Methods: We undertook whole-exome sequencing of two cohorts of children and adults with microbiological confirmed IGAS comprising 25 with necrotising fasciitis recruited in the UK, and 26 with necrotising fasciitis, 40 with streptococcal toxic shock syndrome and 23 with both syndromes recruited in the USA. We utilised a recently developed statistical framework of gene burden analysis (“burdenMC”) to identify enrichment for rare predicted deleterious variants based on comparison with existing large-scale population sequencing databases that capture the breadth of human genomic variation across different populations.

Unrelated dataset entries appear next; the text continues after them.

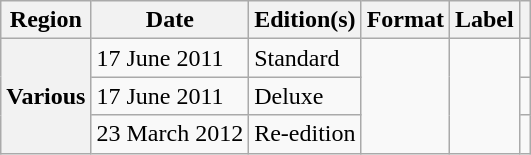
Region [46, 20]
Date [170, 20]
23 March 2012 [170, 134]
Edition(s) [305, 20]
Standard [305, 58]
Re-edition [305, 134]
Label [484, 20]
Deluxe [305, 96]
Format [405, 20]
Various [46, 96]
Determine the [X, Y] coordinate at the center of the cell enclosing the given text.  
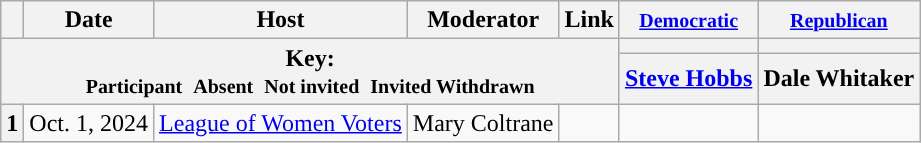
Host [281, 20]
Date [89, 20]
Moderator [483, 20]
League of Women Voters [281, 123]
1 [12, 123]
Key: Participant Absent Not invited Invited Withdrawn [310, 72]
Steve Hobbs [688, 78]
Mary Coltrane [483, 123]
Democratic [688, 20]
Dale Whitaker [839, 78]
Link [589, 20]
Oct. 1, 2024 [89, 123]
Republican [839, 20]
Provide the (x, y) coordinate of the cell's center where the given text is located.  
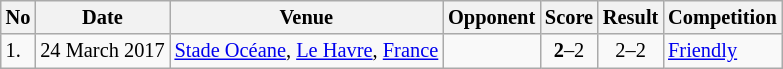
Date (102, 17)
Venue (307, 17)
No (18, 17)
Result (630, 17)
Opponent (492, 17)
Score (569, 17)
Competition (722, 17)
Friendly (722, 51)
Stade Océane, Le Havre, France (307, 51)
1. (18, 51)
24 March 2017 (102, 51)
Capture the cell that displays the provided text and extract its [X, Y] central coordinate. 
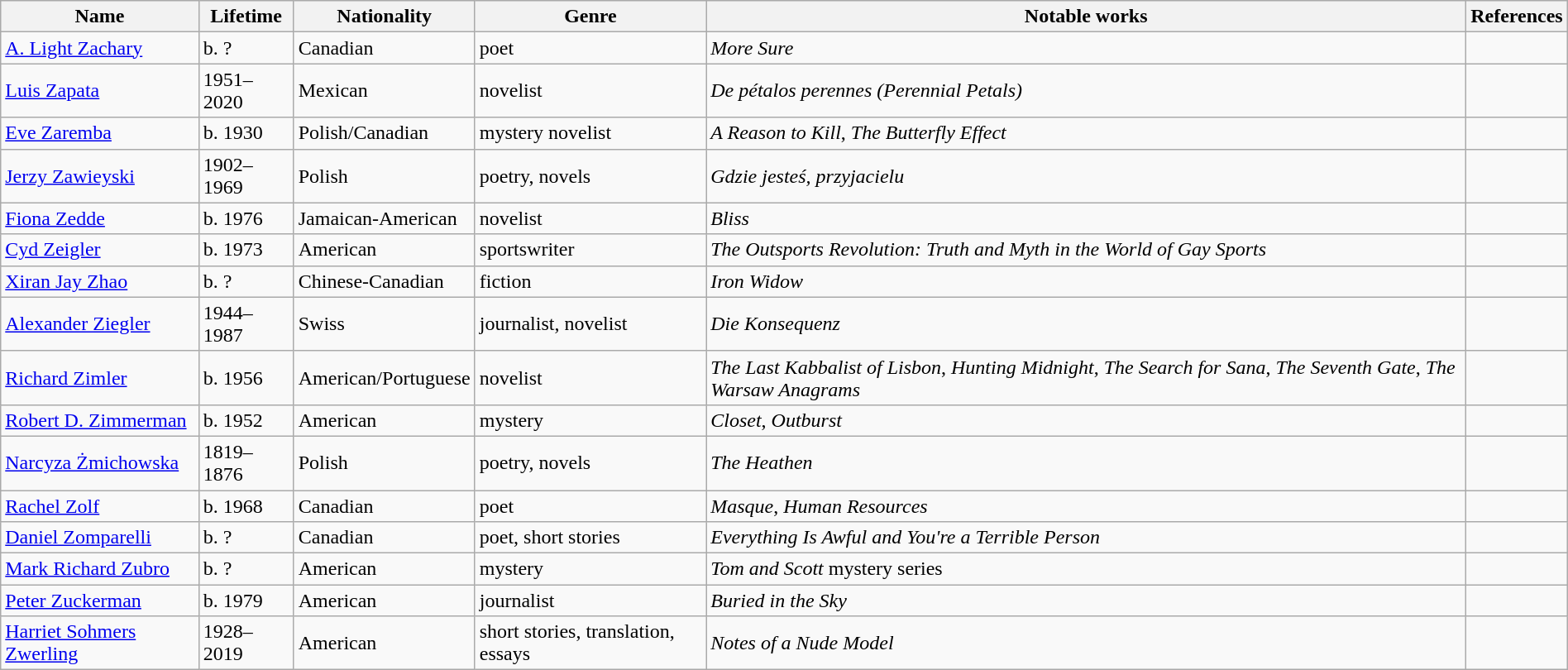
Iron Widow [1087, 281]
mystery novelist [590, 133]
Jerzy Zawieyski [99, 175]
Harriet Sohmers Zwerling [99, 643]
De pétalos perennes (Perennial Petals) [1087, 91]
Die Konsequenz [1087, 324]
Xiran Jay Zhao [99, 281]
Everything Is Awful and You're a Terrible Person [1087, 538]
Name [99, 17]
journalist [590, 600]
b. 1952 [246, 420]
1902–1969 [246, 175]
More Sure [1087, 48]
Tom and Scott mystery series [1087, 569]
Lifetime [246, 17]
Cyd Zeigler [99, 250]
Swiss [384, 324]
1928–2019 [246, 643]
The Heathen [1087, 463]
Alexander Ziegler [99, 324]
Eve Zaremba [99, 133]
References [1517, 17]
Buried in the Sky [1087, 600]
Jamaican-American [384, 218]
A. Light Zachary [99, 48]
Peter Zuckerman [99, 600]
The Last Kabbalist of Lisbon, Hunting Midnight, The Search for Sana, The Seventh Gate, The Warsaw Anagrams [1087, 377]
Narcyza Żmichowska [99, 463]
Bliss [1087, 218]
Mark Richard Zubro [99, 569]
b. 1979 [246, 600]
Masque, Human Resources [1087, 505]
Luis Zapata [99, 91]
b. 1976 [246, 218]
Richard Zimler [99, 377]
Notes of a Nude Model [1087, 643]
Daniel Zomparelli [99, 538]
1819–1876 [246, 463]
Genre [590, 17]
Nationality [384, 17]
Fiona Zedde [99, 218]
Chinese-Canadian [384, 281]
b. 1973 [246, 250]
poet, short stories [590, 538]
Robert D. Zimmerman [99, 420]
Notable works [1087, 17]
Polish/Canadian [384, 133]
Rachel Zolf [99, 505]
American/Portuguese [384, 377]
sportswriter [590, 250]
The Outsports Revolution: Truth and Myth in the World of Gay Sports [1087, 250]
1944–1987 [246, 324]
A Reason to Kill, The Butterfly Effect [1087, 133]
b. 1956 [246, 377]
journalist, novelist [590, 324]
1951–2020 [246, 91]
Gdzie jesteś, przyjacielu [1087, 175]
b. 1968 [246, 505]
b. 1930 [246, 133]
fiction [590, 281]
Mexican [384, 91]
Closet, Outburst [1087, 420]
short stories, translation, essays [590, 643]
Search for the cell housing the specified text and yield its [x, y] center coordinate. 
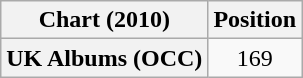
169 [255, 58]
UK Albums (OCC) [104, 58]
Position [255, 20]
Chart (2010) [104, 20]
Search for the cell housing the specified text and yield its (X, Y) center coordinate. 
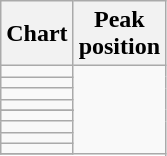
Peakposition (119, 34)
Chart (37, 34)
For the text-containing cell, return its midpoint in [x, y] coordinate format. 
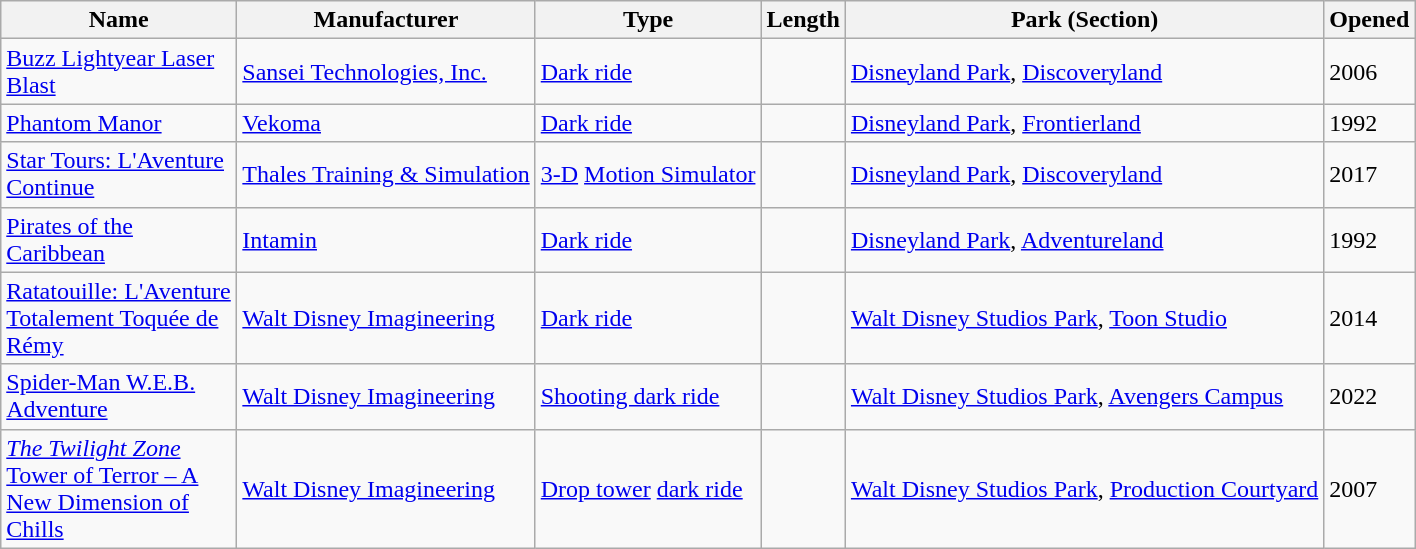
Park (Section) [1084, 20]
2022 [1370, 396]
2017 [1370, 174]
Phantom Manor [119, 123]
Spider-Man W.E.B. Adventure [119, 396]
Walt Disney Studios Park, Toon Studio [1084, 318]
Intamin [386, 240]
Length [803, 20]
Thales Training & Simulation [386, 174]
2006 [1370, 72]
Type [648, 20]
Drop tower dark ride [648, 488]
Vekoma [386, 123]
Disneyland Park, Frontierland [1084, 123]
Opened [1370, 20]
2014 [1370, 318]
Pirates of the Caribbean [119, 240]
Walt Disney Studios Park, Production Courtyard [1084, 488]
2007 [1370, 488]
Walt Disney Studios Park, Avengers Campus [1084, 396]
The Twilight Zone Tower of Terror – A New Dimension of Chills [119, 488]
Sansei Technologies, Inc. [386, 72]
Disneyland Park, Adventureland [1084, 240]
3-D Motion Simulator [648, 174]
Name [119, 20]
Star Tours: L'Aventure Continue [119, 174]
Manufacturer [386, 20]
Shooting dark ride [648, 396]
Buzz Lightyear Laser Blast [119, 72]
Ratatouille: L'Aventure Totalement Toquée de Rémy [119, 318]
Identify which cell holds the provided text, then report its (X, Y) central coordinate. 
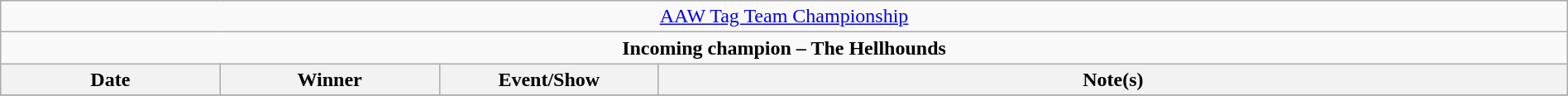
Date (111, 79)
Winner (329, 79)
Incoming champion – The Hellhounds (784, 48)
AAW Tag Team Championship (784, 17)
Note(s) (1113, 79)
Event/Show (549, 79)
Pinpoint the cell where the given text exists, returning its [X, Y] midpoint coordinate. 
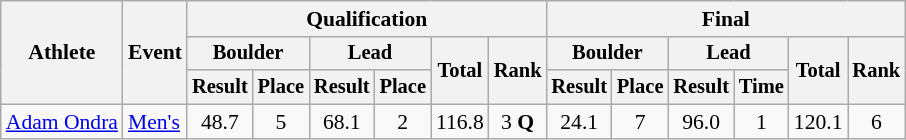
5 [281, 122]
Event [155, 52]
Adam Ondra [62, 122]
Athlete [62, 52]
2 [403, 122]
Men's [155, 122]
Time [762, 87]
7 [640, 122]
96.0 [701, 122]
24.1 [579, 122]
Final [726, 19]
6 [877, 122]
1 [762, 122]
3 Q [518, 122]
120.1 [818, 122]
68.1 [342, 122]
Qualification [366, 19]
48.7 [220, 122]
116.8 [460, 122]
Find where the given text appears and provide that cell's center as (x, y) coordinate. 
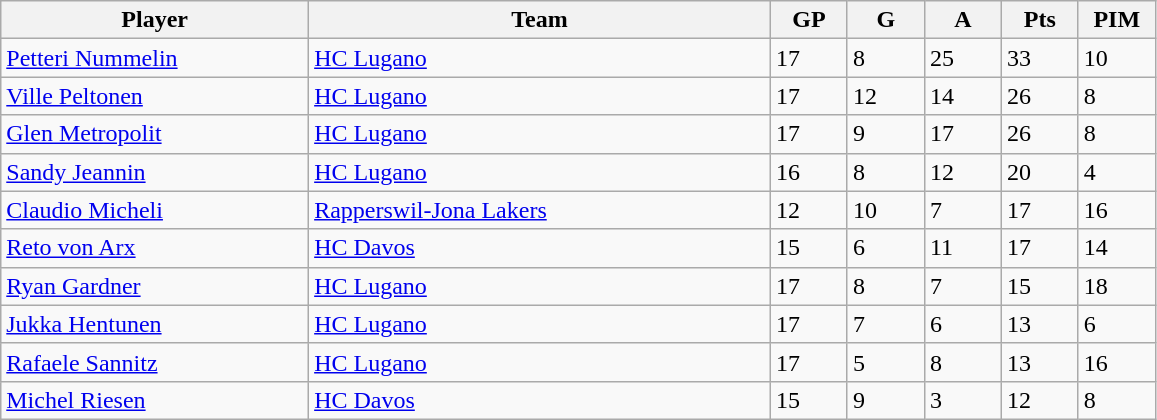
Claudio Micheli (155, 210)
Michel Riesen (155, 400)
Pts (1040, 20)
GP (808, 20)
Ville Peltonen (155, 96)
A (962, 20)
11 (962, 248)
33 (1040, 58)
Petteri Nummelin (155, 58)
Player (155, 20)
Rapperswil-Jona Lakers (540, 210)
5 (886, 362)
Sandy Jeannin (155, 172)
3 (962, 400)
G (886, 20)
Reto von Arx (155, 248)
4 (1116, 172)
Rafaele Sannitz (155, 362)
Glen Metropolit (155, 134)
Ryan Gardner (155, 286)
Jukka Hentunen (155, 324)
PIM (1116, 20)
20 (1040, 172)
18 (1116, 286)
25 (962, 58)
Team (540, 20)
Extract the [x, y] coordinate from the center of the cell holding the provided text.  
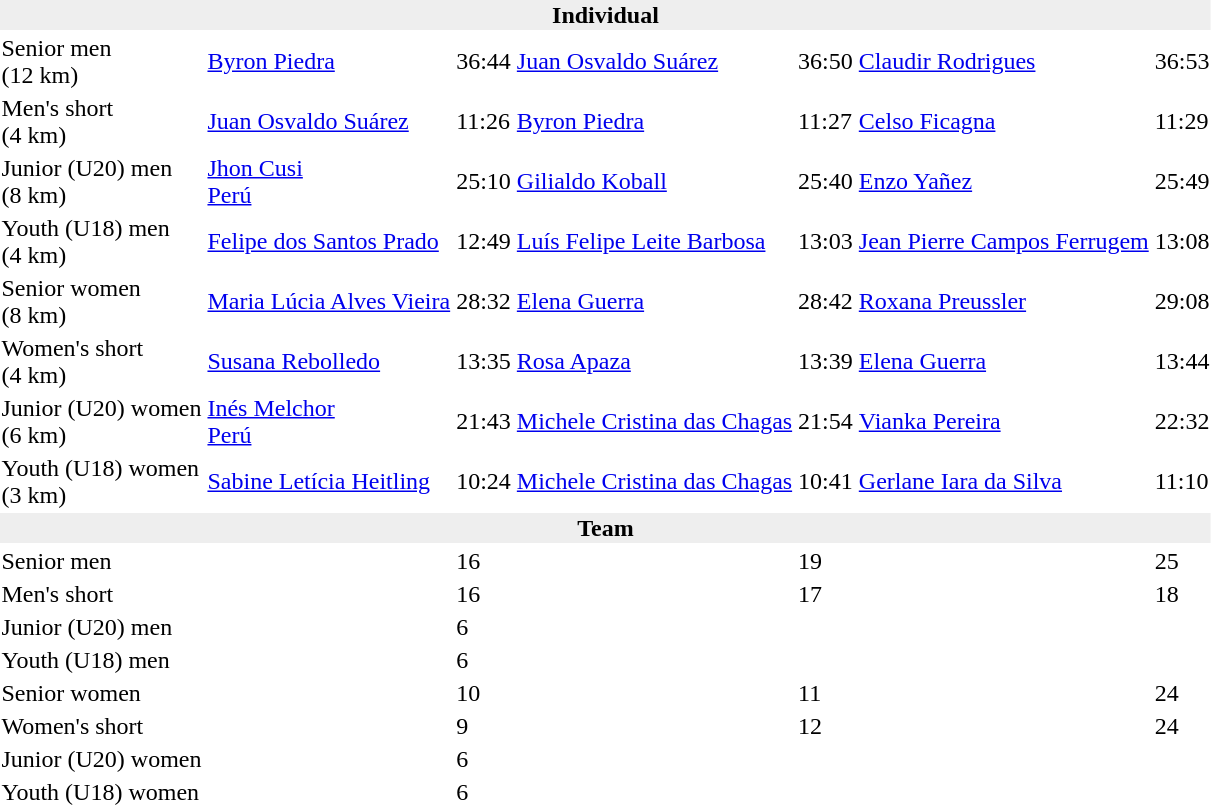
28:32 [484, 302]
Senior women(8 km) [102, 302]
Susana Rebolledo [329, 362]
36:50 [826, 62]
Inés Melchor Perú [329, 422]
Roxana Preussler [1004, 302]
13:03 [826, 242]
22:32 [1182, 422]
Women's short(4 km) [102, 362]
Team [606, 528]
Vianka Pereira [1004, 422]
25:10 [484, 182]
36:53 [1182, 62]
Junior (U20) men(8 km) [102, 182]
36:44 [484, 62]
25:40 [826, 182]
Felipe dos Santos Prado [329, 242]
21:43 [484, 422]
10 [484, 693]
11:29 [1182, 122]
Claudir Rodrigues [1004, 62]
Women's short [102, 726]
Individual [606, 15]
17 [826, 594]
Jhon Cusi Perú [329, 182]
11:10 [1182, 482]
10:24 [484, 482]
12 [826, 726]
Jean Pierre Campos Ferrugem [1004, 242]
Senior men(12 km) [102, 62]
Youth (U18) men(4 km) [102, 242]
18 [1182, 594]
Maria Lúcia Alves Vieira [329, 302]
11:26 [484, 122]
Celso Ficagna [1004, 122]
Rosa Apaza [654, 362]
21:54 [826, 422]
25:49 [1182, 182]
Junior (U20) women(6 km) [102, 422]
11:27 [826, 122]
9 [484, 726]
Senior women [102, 693]
28:42 [826, 302]
11 [826, 693]
13:44 [1182, 362]
Junior (U20) men [102, 627]
Gilialdo Koball [654, 182]
13:39 [826, 362]
Sabine Letícia Heitling [329, 482]
Luís Felipe Leite Barbosa [654, 242]
Senior men [102, 561]
13:35 [484, 362]
Men's short [102, 594]
Gerlane Iara da Silva [1004, 482]
25 [1182, 561]
Youth (U18) women(3 km) [102, 482]
Men's short(4 km) [102, 122]
29:08 [1182, 302]
19 [826, 561]
Youth (U18) men [102, 660]
Junior (U20) women [102, 759]
12:49 [484, 242]
Enzo Yañez [1004, 182]
10:41 [826, 482]
13:08 [1182, 242]
For the text-containing cell, return its midpoint in (x, y) coordinate format. 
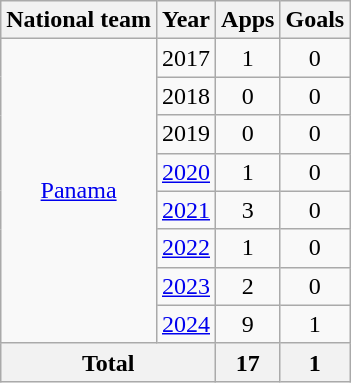
2019 (186, 134)
2017 (186, 58)
2018 (186, 96)
National team (79, 20)
2 (248, 286)
3 (248, 210)
Apps (248, 20)
2024 (186, 324)
17 (248, 362)
2021 (186, 210)
9 (248, 324)
Total (108, 362)
2023 (186, 286)
Panama (79, 191)
2022 (186, 248)
Goals (315, 20)
Year (186, 20)
2020 (186, 172)
Pinpoint the cell where the given text exists, returning its (X, Y) midpoint coordinate. 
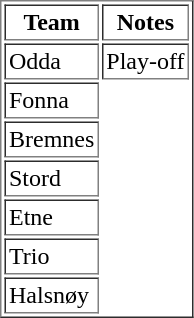
Bremnes (51, 140)
Etne (51, 218)
Halsnøy (51, 296)
Trio (51, 256)
Odda (51, 62)
Notes (146, 22)
Fonna (51, 100)
Stord (51, 178)
Play-off (146, 62)
Team (51, 22)
Provide the [X, Y] coordinate of the cell's center where the given text is located.  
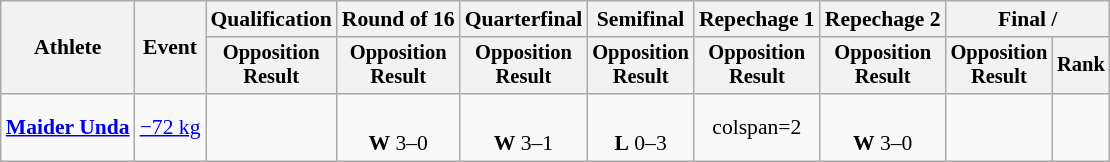
colspan=2 [757, 128]
Repechage 2 [883, 19]
Round of 16 [398, 19]
L 0–3 [640, 128]
Qualification [272, 19]
Semifinal [640, 19]
Maider Unda [68, 128]
Athlete [68, 48]
Quarterfinal [524, 19]
−72 kg [170, 128]
W 3–1 [524, 128]
Event [170, 48]
Repechage 1 [757, 19]
Final / [1028, 19]
Rank [1081, 66]
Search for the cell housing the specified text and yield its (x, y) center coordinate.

Results: Across the two cohorts we identified 326 genes enriched with an empirical burden P-value < 10-5 based on variants with allele frequency < 0.001 predicted to be among the 1% most deleterious of variants (i.e. CADD score > 20). Four were genes previously associated with inborn errors of immunity. One of these four and an additional gene demonstrating enrichment in both cohorts (variants in 11% individuals) belong to the NOD-like receptor (NLR) gene family, key regulators of inflammation. Further there was preliminary evidence for enrichment in a pathway previously implicated by genome-wide genotyping.
Conclusion: Identification of rare deleterious variants in genes that were not previously linked to IGAS susceptibility offer new insights into pathogenesis, potentially providing targets for future development of host-directed therapies.